Listening to my Dad’s music on long road trips hits me as a really formative thing or nostalgic memory. He used to play a couple specific live albums that I still love. I loved hearing the audience singing along in the background, the clapping at the end of each song. It felt like I was there with everyone. Being a child, lulled to sleep by a moving car through the night, hearing “live” bluegrass in the background; that’s a feeling I don’t think I’ll ever quite get back.

Which bands/artists have been your biggest musical influences?

A lot of my influences for this project in particular are these classic female artists that have a bit of edge to them. I discovered Liz Phair super late but was instantly taken with her music and feel hugely influenced by her. Avril Lavigne, Paramore, Marina and the Diamonds, Courtney Barnett, etc.

You’ve had experience as a photographer, videographer, and creative director, what made you want to start your own musical career and how have those other creative endeavors helped you on your way?
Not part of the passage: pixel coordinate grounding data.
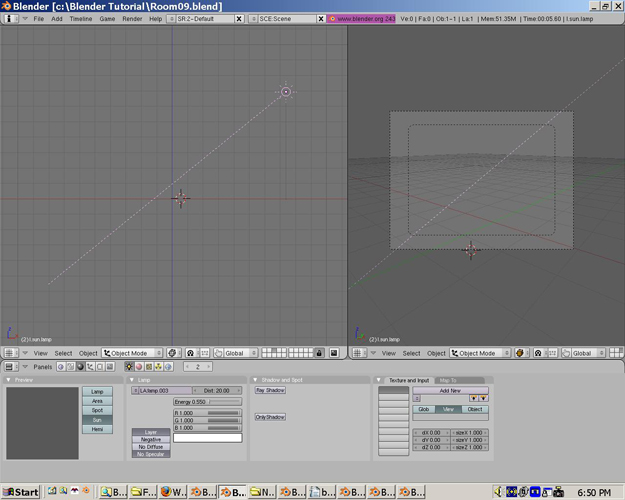625x500 pixels.
Task: Click the window type icon of left viewport header
Action: 10,353
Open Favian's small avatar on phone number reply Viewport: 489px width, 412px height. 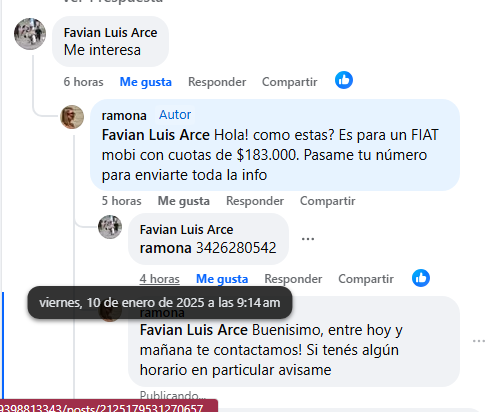[x=110, y=227]
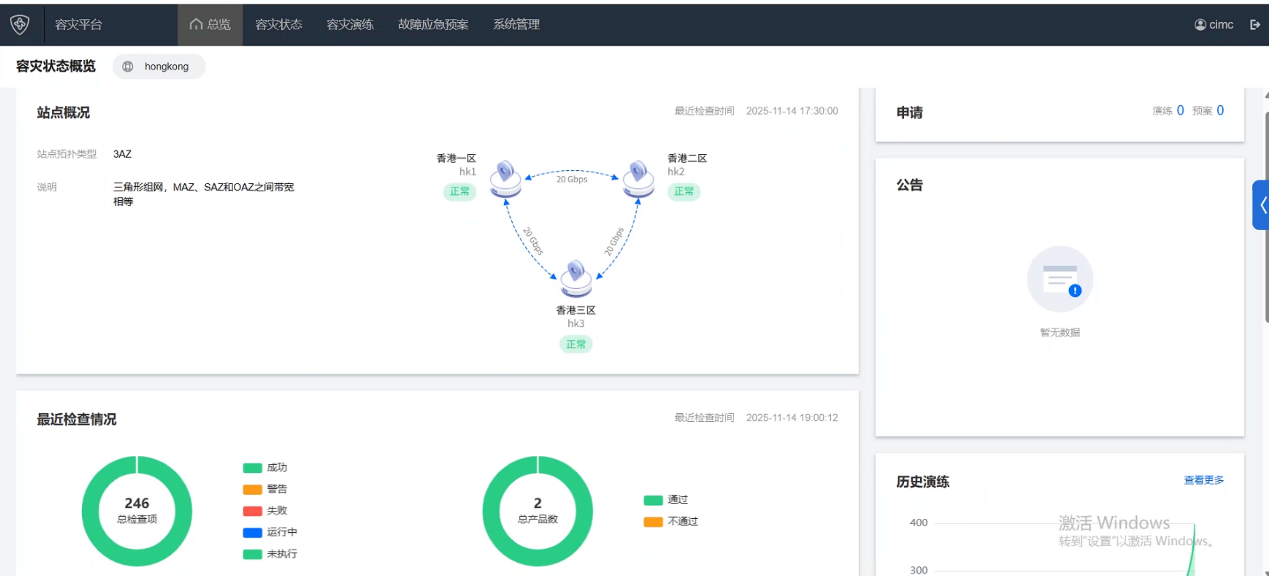Expand the blue side panel chevron
This screenshot has width=1269, height=576.
(x=1261, y=205)
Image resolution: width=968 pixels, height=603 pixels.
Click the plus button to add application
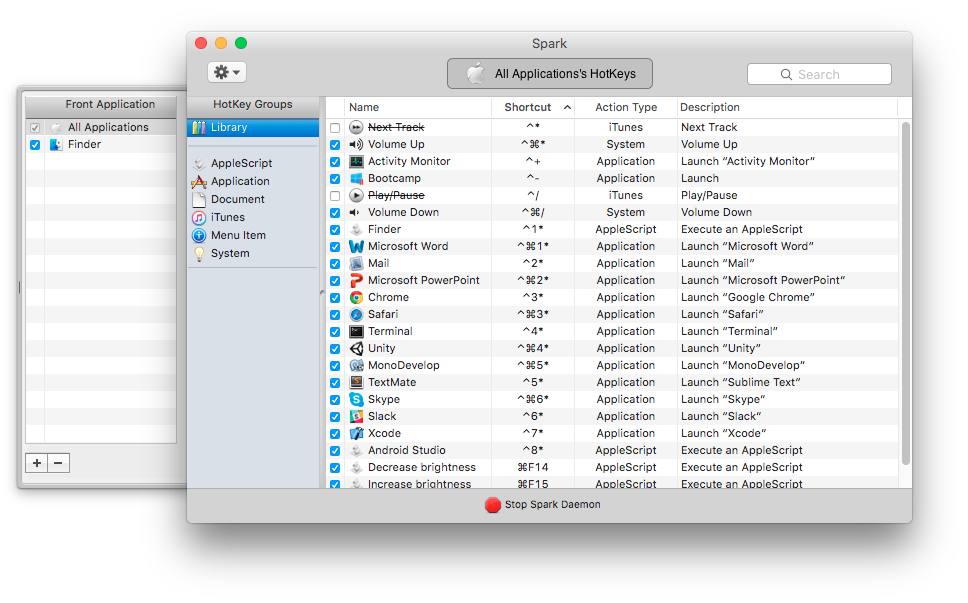click(37, 463)
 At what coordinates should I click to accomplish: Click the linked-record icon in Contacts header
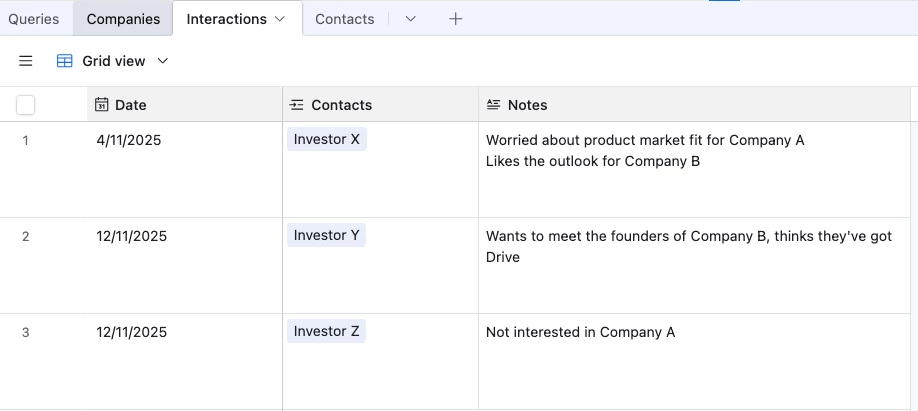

I have loved photography since I was a teenager, so it became the natural path for me to take as a career. I had always enjoyed it, but the moment things really clicked was when I started working with musicians that I really got along with, artists whose music I genuinely loved. I think deep down I’ve always wanted to make my own music but just didn’t have the skillset or confidence to do it. I had a lot of doubts about “starting music too late” or having missed my window of opportunity, but in retrospect I feel that my network, artistic background, skillset, and emotional growth have all contributed to me being able to execute the final “Fantasy” EP project + visuals in the way that I really wanted to.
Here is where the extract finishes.